Why IAM is foundational in GCP - Performance Analysis
We want to understand how the time to check permissions grows as more users and resources are added in GCP.
How does the system handle many permission checks efficiently?
Analyze the time complexity of permission checks using IAM policies.
// Pseudo-code for permission check in GCP IAM
function checkPermission(user, resource, permission) {
policies = getIamPolicies(resource)
for (policy in policies) {
if (policy.appliesTo(user) && policy.includes(permission)) {
return true
}
}
return false
}
This sequence checks if a user has a specific permission on a resource by scanning its IAM policies.
Identify the API calls, resource provisioning, data transfers that repeat.
- Primary operation: Scanning IAM policies attached to a resource.
- How many times: Once per permission check request.
As the number of policies on a resource grows, the time to check permissions grows roughly in proportion.
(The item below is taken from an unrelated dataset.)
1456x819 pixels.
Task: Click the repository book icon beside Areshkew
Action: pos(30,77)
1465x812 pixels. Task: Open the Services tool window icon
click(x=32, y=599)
| Input Size (n) | Approx. Api Calls/Operations |
|---|---|
| 10 policies | 10 checks |
| 100 policies | 100 checks |
| 1000 policies | 1000 checks |
Pattern observation: The time grows linearly as more policies are added.
Time Complexity: O(n)
This means permission checks take longer in direct proportion to the number of policies to examine.
[X] Wrong: "Permission checks happen instantly no matter how many policies exist."
[OK] Correct: Each policy must be checked to find a match, so more policies mean more work and longer checks.
Understanding how permission checks scale helps you design secure and efficient cloud systems, a key skill in cloud roles.
"What if IAM policies were indexed by user instead of scanned? How would the time complexity change?"